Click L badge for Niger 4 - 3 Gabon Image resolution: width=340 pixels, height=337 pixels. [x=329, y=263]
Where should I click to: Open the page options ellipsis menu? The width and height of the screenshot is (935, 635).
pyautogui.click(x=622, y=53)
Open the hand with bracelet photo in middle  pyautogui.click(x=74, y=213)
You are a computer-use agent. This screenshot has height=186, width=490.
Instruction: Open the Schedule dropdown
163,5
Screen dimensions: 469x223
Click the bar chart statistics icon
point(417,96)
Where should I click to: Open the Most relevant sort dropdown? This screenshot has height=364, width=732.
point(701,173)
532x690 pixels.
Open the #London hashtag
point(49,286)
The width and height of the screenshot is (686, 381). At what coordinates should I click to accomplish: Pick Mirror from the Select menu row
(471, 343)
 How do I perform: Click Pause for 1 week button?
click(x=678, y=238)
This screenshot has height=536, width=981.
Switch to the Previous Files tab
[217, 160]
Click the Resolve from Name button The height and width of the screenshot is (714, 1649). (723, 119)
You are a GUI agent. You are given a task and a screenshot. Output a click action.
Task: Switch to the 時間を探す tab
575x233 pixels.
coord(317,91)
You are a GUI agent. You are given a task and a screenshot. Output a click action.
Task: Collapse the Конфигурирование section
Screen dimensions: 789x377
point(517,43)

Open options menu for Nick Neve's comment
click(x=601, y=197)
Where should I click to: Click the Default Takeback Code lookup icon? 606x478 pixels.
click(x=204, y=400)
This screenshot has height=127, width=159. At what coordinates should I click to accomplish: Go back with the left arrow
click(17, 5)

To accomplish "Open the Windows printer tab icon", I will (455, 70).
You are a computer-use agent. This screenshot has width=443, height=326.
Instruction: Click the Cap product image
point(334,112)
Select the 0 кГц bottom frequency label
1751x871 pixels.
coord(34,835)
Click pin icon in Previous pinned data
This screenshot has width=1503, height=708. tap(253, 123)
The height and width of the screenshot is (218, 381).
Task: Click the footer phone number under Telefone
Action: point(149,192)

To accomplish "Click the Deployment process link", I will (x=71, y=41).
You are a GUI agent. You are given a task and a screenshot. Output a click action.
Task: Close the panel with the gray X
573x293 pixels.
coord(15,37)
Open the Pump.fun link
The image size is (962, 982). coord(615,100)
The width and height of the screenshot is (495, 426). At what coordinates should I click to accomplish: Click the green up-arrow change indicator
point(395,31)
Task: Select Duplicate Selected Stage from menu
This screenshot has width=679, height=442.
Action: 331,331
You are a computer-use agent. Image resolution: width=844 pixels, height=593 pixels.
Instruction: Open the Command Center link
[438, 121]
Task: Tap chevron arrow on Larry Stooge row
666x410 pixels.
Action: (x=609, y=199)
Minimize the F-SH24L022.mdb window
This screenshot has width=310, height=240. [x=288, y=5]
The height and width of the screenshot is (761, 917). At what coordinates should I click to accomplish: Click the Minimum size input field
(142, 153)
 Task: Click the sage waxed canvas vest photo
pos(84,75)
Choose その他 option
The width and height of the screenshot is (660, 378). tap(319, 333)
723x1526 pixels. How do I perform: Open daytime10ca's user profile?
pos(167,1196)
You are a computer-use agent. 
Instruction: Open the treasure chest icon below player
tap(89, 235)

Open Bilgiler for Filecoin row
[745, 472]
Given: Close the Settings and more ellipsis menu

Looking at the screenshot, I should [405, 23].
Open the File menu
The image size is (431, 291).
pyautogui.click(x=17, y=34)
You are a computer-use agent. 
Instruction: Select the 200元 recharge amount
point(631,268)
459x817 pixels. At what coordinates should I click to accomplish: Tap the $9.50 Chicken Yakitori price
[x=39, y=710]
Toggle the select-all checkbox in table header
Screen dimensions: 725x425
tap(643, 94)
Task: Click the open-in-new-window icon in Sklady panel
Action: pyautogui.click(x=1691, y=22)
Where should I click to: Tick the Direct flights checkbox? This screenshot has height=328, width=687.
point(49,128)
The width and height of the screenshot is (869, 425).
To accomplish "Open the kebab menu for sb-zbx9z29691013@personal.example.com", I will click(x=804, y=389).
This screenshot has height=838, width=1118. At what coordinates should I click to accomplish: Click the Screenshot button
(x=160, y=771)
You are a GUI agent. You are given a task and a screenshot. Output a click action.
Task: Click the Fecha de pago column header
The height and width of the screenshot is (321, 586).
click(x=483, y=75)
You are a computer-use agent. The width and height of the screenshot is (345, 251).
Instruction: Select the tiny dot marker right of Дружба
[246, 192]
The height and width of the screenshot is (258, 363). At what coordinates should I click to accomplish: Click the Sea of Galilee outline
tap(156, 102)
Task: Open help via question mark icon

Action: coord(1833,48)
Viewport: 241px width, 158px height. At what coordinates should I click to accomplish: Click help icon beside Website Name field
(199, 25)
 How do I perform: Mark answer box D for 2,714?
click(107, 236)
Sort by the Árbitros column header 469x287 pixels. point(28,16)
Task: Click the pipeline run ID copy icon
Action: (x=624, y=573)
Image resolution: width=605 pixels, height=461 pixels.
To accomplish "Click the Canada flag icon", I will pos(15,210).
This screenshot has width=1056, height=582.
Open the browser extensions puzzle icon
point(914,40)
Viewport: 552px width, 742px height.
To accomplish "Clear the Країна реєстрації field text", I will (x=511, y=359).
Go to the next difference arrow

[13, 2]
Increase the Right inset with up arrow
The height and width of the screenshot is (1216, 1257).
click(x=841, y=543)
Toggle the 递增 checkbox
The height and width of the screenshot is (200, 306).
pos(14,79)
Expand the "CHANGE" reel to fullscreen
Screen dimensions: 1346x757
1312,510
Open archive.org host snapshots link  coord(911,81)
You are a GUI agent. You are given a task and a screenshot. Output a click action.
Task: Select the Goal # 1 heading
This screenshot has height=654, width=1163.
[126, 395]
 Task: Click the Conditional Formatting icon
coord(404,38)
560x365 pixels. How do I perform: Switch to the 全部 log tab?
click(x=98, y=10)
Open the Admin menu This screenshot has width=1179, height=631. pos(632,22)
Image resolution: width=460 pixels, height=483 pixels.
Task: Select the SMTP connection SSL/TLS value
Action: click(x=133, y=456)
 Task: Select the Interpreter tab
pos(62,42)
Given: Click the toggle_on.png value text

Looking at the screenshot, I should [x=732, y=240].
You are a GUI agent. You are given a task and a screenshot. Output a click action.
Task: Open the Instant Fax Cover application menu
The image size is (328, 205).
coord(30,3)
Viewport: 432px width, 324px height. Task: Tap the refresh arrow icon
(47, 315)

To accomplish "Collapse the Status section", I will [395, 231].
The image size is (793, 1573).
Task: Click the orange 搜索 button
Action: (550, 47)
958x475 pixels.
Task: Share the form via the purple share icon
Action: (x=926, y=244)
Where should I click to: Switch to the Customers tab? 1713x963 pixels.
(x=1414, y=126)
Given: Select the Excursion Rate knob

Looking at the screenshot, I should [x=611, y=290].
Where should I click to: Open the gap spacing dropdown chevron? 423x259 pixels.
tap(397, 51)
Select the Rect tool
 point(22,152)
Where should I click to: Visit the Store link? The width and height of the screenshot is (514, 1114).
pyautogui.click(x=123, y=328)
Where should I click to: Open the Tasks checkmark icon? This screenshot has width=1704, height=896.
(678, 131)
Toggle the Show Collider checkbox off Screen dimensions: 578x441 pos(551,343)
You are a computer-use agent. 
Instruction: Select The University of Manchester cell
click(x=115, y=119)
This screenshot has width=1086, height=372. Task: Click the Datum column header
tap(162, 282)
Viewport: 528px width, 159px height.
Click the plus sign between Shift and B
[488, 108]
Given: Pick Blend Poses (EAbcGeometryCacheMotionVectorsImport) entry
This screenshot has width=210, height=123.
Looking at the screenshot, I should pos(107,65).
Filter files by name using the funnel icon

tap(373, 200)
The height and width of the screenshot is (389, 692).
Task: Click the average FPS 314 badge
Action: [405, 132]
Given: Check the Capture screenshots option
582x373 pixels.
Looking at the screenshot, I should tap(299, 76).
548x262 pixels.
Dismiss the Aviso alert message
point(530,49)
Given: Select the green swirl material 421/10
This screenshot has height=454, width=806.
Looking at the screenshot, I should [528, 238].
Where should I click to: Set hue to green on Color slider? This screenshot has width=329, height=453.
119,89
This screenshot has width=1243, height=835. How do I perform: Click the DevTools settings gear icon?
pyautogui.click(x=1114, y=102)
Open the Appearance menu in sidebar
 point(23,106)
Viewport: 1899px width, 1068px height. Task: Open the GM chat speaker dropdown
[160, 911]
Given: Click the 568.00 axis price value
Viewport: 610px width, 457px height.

____________________

Please reproduce the listing above from the line with "This screenshot has height=536, width=981." to the line with "coord(34,835)", swapping "Switch" for "Change" and keeping everything else the same.

This screenshot has height=536, width=981.
Change to the Previous Files tab
[217, 160]
Click the Resolve from Name button The height and width of the screenshot is (714, 1649). (723, 119)
You are a GUI agent. You are given a task and a screenshot. Output a click action.
Task: Change to the 時間を探す tab
575x233 pixels.
coord(317,91)
You are a GUI agent. You are given a task and a screenshot. Output a click action.
Task: Collapse the Конфигурирование section
Screen dimensions: 789x377
point(517,43)

Open options menu for Nick Neve's comment
click(x=601, y=197)
Where should I click to: Click the Default Takeback Code lookup icon? 606x478 pixels.
click(x=204, y=400)
This screenshot has height=127, width=159. At what coordinates should I click to accomplish: Go back with the left arrow
click(17, 5)

To accomplish "Open the Windows printer tab icon", I will (455, 70).
You are a computer-use agent. This screenshot has width=443, height=326.
Instruction: Click the Cap product image
point(334,112)
Select the 0 кГц bottom frequency label
1751x871 pixels.
coord(34,835)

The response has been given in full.